WORK INSTRUCTIONS =>
Search the records below for the line containing "Where should I click to: Click the SEO". Output that line and all later lines exactly; output nothing else.

EXERCISE MATERIALS =>
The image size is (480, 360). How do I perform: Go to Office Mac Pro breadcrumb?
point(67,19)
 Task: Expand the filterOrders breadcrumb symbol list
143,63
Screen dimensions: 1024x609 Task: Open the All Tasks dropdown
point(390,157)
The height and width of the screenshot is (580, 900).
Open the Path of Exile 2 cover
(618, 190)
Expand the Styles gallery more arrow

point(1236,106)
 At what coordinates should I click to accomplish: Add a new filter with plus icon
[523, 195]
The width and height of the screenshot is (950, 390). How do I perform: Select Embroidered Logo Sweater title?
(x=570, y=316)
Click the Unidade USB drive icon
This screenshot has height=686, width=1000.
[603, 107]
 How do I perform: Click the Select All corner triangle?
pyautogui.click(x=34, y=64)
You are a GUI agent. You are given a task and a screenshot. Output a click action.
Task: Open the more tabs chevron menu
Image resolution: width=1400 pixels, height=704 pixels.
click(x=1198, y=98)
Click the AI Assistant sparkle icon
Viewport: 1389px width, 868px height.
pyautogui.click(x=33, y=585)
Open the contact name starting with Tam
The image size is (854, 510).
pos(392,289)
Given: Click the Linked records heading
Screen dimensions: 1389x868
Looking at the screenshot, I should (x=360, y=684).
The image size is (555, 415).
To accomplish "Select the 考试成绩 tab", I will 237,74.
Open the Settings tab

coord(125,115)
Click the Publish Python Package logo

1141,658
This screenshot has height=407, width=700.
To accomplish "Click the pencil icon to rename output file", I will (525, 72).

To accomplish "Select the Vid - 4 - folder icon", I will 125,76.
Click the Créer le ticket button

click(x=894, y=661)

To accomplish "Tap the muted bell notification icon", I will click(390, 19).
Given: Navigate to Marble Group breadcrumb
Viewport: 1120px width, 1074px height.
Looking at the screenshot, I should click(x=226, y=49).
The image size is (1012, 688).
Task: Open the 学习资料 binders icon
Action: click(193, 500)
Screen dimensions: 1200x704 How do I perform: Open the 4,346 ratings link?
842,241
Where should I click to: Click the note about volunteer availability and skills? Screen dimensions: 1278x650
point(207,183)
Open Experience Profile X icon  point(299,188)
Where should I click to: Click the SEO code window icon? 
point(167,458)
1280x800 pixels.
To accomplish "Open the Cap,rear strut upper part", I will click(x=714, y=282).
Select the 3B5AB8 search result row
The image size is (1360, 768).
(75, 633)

RESPONSE TO THE TASK =>
Where should I click to: Click the SEO code window icon? 
point(167,458)
1280x800 pixels.
To accomplish "Open the Cap,rear strut upper part", I will click(x=714, y=282).
Select the 3B5AB8 search result row
The image size is (1360, 768).
(75, 633)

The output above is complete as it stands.